HARDI’s Monthly Targeted and Regional Economic News for Distribution Strategies (TRENDS) Report showed declines in all seven U.S. regions, but each U.S. region ended 2011 in the positive. The opposite was true for Canada which was the only HARDI region to see growth in December, but not enough to pull 2011 to the positive. U.S.-only distributor sales were -12.5% for the month. However, all eight HARDI regions reported higher inventory levels than the same time last year.
“December was a difficult month for distributors, said HARDI economist,Andrew Duguay. “Average sales for the month were 12.2% lower than December of 2010. Eighty percent of distributors reported that their sales in December were lower than last year. The clear cause of the poor year-over-year comparisons is the $1,500 energy efficiency tax credit expiration at the end of last December, causing a boost in sales as people rushed to buy units and claim the credit. December weather was also seasonably mild throughout the majority of the U.S., which may have caused a minor, short-term shifting of consumer habits in heating equipment purchases.”
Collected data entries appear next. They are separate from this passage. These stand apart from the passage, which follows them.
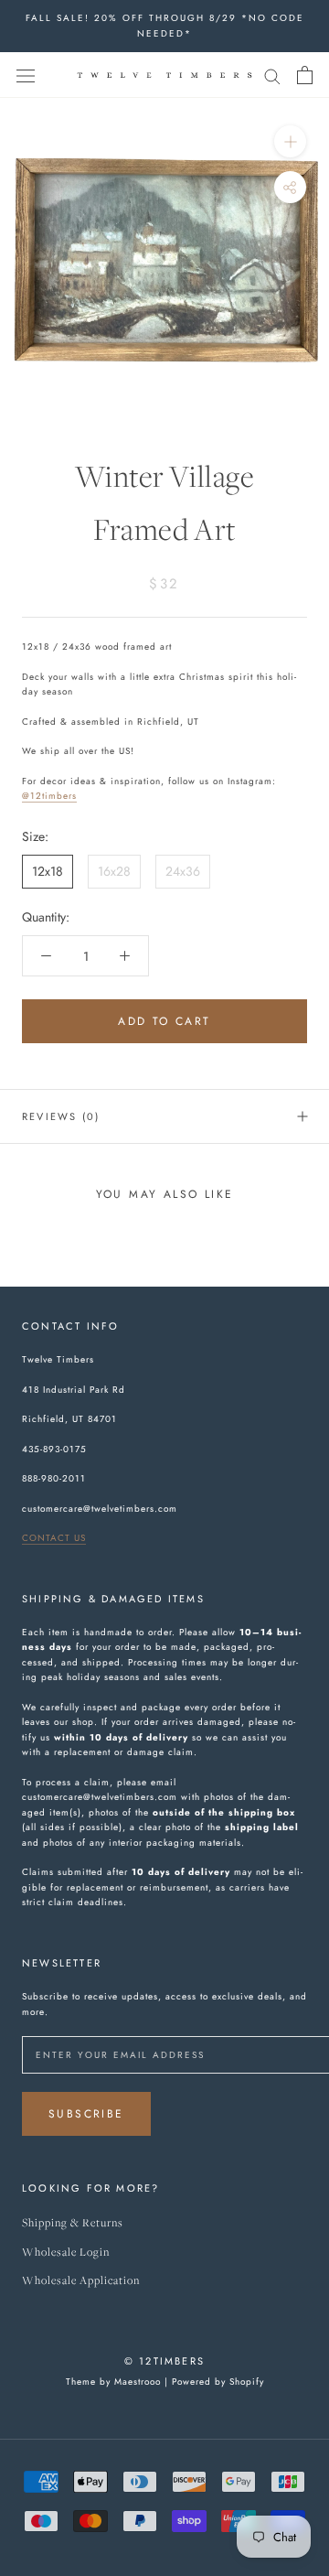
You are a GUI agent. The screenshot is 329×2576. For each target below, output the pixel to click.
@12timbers (49, 796)
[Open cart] (305, 75)
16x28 (114, 871)
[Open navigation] (25, 75)
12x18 (47, 871)
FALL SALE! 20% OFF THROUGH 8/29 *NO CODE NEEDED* (165, 25)
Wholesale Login (66, 2252)
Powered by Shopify (218, 2381)
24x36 (182, 871)
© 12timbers (164, 2361)
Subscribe (86, 2114)
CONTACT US (54, 1538)
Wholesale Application (81, 2281)
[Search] (272, 74)
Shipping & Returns (72, 2223)
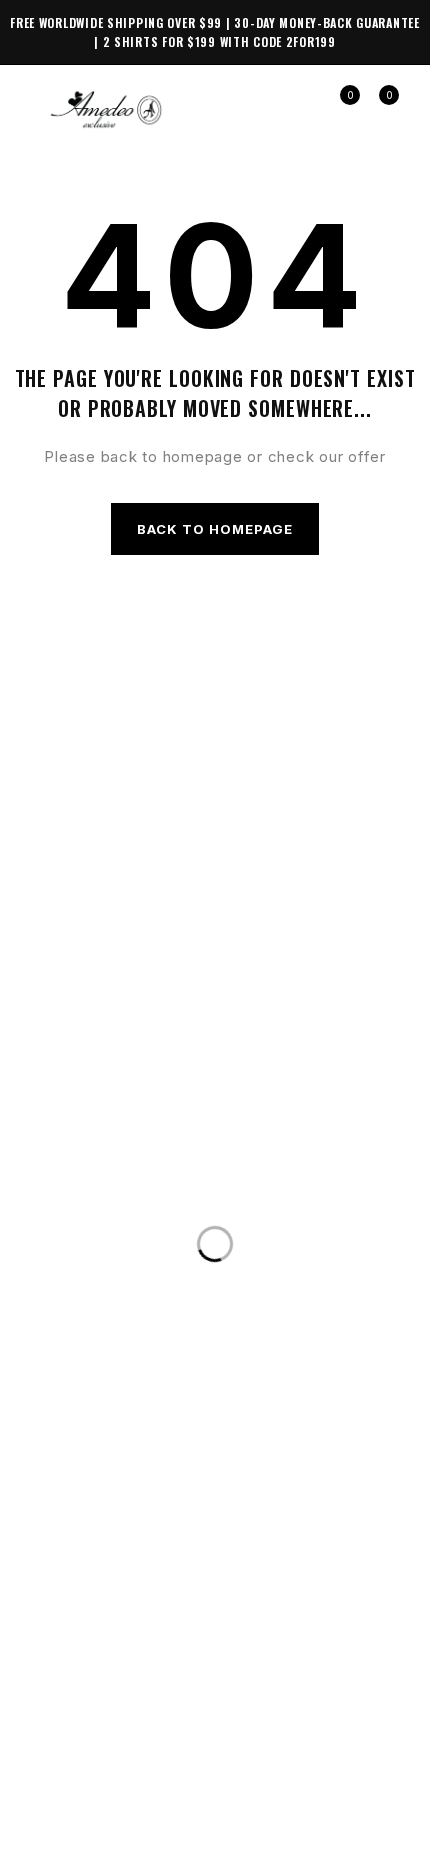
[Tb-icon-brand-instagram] (180, 1770)
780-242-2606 (300, 1192)
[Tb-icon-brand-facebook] (109, 1770)
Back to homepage (215, 529)
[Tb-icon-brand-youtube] (250, 1770)
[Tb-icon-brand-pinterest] (321, 1770)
Days Sales Outstanding (a measure of how quickly customers pay their bills) snapped a four-month decline with very modest improvement this month. Distributor productivity reflected by sales per employee backtracked for the sixth consecutive month down 5% from last month and nearly 30% from its July peak.
“Last February we forecasted 5% growth for HARDI distributors in 2011 having already seen nearly across-the-board price increases,” said HARDI Executive Vice President and C.O.O.Talbot Gee. “But unfortunately the market failed to outpace those price increases and ended on a disappointing note. We knew the fourth quarter comparisons were going to be tough, and our average December declines still significantly outperformed the 30+% declines we saw in equipment volumes.”
“Interestingly we did see a sharp decline in R-22 ‘dry-shipped’ unitary volumes steadily throughout the fourth quarter, following a more traditional repair part historical trend, so we’ll have to factor that into our forecasting for 2012.”